§ **Goal of the exercise**
Word for word, restate the lines from the start of the data down to the line with "You are a GUI", both included.

§ **Excerpted data**
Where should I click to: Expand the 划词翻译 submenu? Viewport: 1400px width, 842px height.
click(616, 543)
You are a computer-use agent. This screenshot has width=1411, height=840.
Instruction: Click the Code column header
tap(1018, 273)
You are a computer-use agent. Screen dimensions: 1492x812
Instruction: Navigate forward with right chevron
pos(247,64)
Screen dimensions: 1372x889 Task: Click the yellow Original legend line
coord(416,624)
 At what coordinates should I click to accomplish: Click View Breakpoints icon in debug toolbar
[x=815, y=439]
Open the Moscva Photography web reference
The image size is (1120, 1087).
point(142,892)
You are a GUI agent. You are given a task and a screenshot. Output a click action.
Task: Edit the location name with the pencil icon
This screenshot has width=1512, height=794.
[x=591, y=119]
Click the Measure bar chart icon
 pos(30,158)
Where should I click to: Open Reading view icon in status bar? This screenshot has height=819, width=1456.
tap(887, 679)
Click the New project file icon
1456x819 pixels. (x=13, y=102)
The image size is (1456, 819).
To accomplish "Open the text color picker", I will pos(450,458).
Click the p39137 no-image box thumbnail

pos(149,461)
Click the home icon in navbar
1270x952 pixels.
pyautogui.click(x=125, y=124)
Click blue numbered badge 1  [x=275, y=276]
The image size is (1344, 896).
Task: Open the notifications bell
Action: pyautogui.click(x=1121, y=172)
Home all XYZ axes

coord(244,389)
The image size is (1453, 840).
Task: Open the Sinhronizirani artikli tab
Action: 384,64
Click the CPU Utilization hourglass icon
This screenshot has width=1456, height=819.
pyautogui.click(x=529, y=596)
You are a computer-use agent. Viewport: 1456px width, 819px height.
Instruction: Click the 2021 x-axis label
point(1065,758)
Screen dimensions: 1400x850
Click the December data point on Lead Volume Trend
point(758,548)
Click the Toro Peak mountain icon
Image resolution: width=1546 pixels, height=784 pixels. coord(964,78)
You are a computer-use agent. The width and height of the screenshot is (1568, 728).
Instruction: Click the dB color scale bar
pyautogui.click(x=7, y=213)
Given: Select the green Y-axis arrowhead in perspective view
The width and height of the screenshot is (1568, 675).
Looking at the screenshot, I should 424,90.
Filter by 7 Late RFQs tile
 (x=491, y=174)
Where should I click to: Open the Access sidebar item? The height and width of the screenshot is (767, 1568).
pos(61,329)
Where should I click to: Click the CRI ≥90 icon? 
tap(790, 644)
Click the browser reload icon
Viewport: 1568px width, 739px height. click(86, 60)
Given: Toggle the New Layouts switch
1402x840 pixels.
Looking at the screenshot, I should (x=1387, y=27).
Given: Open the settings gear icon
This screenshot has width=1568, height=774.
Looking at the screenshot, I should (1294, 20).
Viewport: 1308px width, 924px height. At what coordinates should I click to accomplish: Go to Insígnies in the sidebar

§ **Reply**
Where should I click to: Expand the 划词翻译 submenu? Viewport: 1400px width, 842px height.
click(616, 543)
You are a computer-use agent. This screenshot has width=1411, height=840.
Instruction: Click the Code column header
tap(1018, 273)
You are a computer-use agent. Screen dimensions: 1492x812
Instruction: Navigate forward with right chevron
pos(247,64)
Screen dimensions: 1372x889 Task: Click the yellow Original legend line
coord(416,624)
 At what coordinates should I click to accomplish: Click View Breakpoints icon in debug toolbar
[x=815, y=439]
Open the Moscva Photography web reference
The image size is (1120, 1087).
point(142,892)
You are a GUI agent. You are given a task and a screenshot. Output a click action.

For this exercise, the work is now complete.